## What you will do
Go line by line through the data below and count those that hold "Pitchfork". Return only the number.

## Exercise data
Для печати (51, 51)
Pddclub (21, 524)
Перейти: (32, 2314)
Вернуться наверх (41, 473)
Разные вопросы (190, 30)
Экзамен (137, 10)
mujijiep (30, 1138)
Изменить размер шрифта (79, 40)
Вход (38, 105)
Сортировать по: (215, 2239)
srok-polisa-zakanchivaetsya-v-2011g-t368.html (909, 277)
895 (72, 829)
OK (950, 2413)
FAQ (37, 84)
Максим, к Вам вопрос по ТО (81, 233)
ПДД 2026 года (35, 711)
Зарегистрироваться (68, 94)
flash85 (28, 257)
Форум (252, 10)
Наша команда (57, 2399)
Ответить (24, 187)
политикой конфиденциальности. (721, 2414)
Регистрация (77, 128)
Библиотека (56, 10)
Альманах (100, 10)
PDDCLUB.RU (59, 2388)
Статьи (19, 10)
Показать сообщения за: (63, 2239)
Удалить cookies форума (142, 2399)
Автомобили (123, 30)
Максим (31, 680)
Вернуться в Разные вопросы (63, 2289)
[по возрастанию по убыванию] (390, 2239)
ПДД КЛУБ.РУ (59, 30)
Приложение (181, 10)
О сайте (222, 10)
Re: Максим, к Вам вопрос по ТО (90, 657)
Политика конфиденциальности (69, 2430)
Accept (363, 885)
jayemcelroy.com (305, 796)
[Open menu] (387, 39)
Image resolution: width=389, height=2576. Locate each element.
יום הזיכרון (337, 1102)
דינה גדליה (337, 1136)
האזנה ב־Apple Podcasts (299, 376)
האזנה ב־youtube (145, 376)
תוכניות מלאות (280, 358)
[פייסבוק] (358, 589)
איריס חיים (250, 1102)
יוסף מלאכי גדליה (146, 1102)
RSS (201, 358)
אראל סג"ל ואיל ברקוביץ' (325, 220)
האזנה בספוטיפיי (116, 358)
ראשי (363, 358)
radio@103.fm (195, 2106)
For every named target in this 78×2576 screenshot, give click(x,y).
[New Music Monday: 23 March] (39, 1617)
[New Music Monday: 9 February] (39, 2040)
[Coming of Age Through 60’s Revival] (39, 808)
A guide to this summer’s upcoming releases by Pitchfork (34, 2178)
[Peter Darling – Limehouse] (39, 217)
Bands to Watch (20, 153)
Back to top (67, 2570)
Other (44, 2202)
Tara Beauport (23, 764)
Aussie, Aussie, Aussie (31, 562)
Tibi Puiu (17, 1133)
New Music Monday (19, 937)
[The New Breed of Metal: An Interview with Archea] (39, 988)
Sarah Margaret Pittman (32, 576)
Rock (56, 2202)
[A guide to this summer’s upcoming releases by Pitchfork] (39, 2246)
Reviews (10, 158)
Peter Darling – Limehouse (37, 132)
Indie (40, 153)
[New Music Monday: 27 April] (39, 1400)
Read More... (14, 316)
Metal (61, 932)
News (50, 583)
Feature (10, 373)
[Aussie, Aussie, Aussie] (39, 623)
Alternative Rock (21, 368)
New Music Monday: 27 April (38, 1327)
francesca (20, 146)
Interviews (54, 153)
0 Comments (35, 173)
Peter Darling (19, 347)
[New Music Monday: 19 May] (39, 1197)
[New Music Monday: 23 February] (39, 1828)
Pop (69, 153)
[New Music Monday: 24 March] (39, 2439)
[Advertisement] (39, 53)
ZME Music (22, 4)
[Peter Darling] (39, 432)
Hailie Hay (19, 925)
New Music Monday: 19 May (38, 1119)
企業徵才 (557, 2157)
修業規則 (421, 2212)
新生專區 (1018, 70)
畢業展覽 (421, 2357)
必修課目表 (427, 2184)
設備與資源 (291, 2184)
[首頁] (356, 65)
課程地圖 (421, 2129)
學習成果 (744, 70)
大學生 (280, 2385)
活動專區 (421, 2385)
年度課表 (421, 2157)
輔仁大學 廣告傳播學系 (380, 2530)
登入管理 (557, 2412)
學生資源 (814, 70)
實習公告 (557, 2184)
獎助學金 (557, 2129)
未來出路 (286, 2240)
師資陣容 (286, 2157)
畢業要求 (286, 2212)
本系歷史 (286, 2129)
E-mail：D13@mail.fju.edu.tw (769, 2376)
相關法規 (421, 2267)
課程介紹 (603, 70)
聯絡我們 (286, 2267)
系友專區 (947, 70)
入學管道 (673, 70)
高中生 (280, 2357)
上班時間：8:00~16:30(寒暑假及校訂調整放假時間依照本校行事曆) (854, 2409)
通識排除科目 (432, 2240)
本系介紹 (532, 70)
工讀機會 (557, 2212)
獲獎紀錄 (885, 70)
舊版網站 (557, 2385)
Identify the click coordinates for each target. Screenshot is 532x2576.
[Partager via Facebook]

## Expected answer
2